Shut up!!! I guess you must have loved her at first but then you broke your emotional attachments to her after you found out she developed a cancer. Shut up your fucking mouth!!! What was I supposed to do? Hold her hand all the time in the hospital and watching her to become a shadow of herself??? And every hope for recovery being crushed time after time??? You didn’t even say goodbye to her Allan. You just stopped visiting her, leaving her alone to die. You couldn’t even bring yourself to attend to her funeral. And that’s the truth my friend.

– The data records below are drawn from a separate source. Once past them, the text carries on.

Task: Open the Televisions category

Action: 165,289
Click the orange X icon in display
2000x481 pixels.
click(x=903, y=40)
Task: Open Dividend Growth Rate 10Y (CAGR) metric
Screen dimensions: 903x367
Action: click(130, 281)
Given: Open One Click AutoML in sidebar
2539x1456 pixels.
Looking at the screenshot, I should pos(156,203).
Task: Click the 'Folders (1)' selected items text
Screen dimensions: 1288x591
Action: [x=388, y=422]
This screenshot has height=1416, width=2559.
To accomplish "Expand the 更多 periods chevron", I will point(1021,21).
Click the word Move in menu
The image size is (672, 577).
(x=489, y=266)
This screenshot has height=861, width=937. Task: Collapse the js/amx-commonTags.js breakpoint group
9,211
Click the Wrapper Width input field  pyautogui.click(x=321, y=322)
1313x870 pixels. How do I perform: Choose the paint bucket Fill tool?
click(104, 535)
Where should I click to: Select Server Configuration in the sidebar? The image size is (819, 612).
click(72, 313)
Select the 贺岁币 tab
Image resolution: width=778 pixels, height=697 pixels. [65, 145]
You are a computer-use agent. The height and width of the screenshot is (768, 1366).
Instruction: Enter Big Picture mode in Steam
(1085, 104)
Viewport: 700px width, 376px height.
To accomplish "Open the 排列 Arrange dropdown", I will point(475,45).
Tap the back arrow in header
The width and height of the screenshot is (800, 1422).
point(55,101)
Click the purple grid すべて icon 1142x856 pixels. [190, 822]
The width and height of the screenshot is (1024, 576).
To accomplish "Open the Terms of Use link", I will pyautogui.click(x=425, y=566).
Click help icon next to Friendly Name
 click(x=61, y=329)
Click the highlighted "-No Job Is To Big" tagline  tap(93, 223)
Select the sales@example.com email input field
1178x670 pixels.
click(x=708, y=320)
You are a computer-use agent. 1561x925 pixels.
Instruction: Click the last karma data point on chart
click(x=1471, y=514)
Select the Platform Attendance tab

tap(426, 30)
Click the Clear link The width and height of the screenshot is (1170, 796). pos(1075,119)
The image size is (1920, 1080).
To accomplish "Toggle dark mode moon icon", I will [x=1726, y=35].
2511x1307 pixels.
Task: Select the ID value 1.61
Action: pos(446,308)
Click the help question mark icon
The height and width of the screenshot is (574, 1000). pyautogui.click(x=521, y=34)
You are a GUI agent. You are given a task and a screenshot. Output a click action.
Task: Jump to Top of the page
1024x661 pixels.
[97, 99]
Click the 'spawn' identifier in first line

Something broke in Allan. His eyes were filled with tears and his heart got filled with an intense blackness. You still need to get in terms with that instead of taking it out to others. You have no idea how much your bitterness affected others. Like the case with that young promising author. What’s his name......oh, yeah! Darren Harmisch! You must remember him, Allan. Didn’t you review his debut novel named “Fainted Love”? It was partly fictitious and partly biographical. It gave a very accurate depiction of what it’s like to love someone who has cancer. Must have been very painful how it was all rubbed in your face. It was an honest, taboo breaking book and if you weren’t so bitter you might have approached it from a different angle. You could have easily resigned yourself from that job for understandable reasons but instead you preferred to dip your pen in poison and write devastating comments. On top of that you used all your influence and connections to prevent that book to be published. Eventually poor Darren found a smaller publishing company but his work got printed in a small edition and he couldn’t get the promotional back up he deserved. Since his literary experience gave him such a bad aftertaste Darren gave up his writing and found himself a job as a salesman for a pharmaceutical company. I bet he must have sold medication to treat cancer. Isn’t that just ironic Allan? Allan?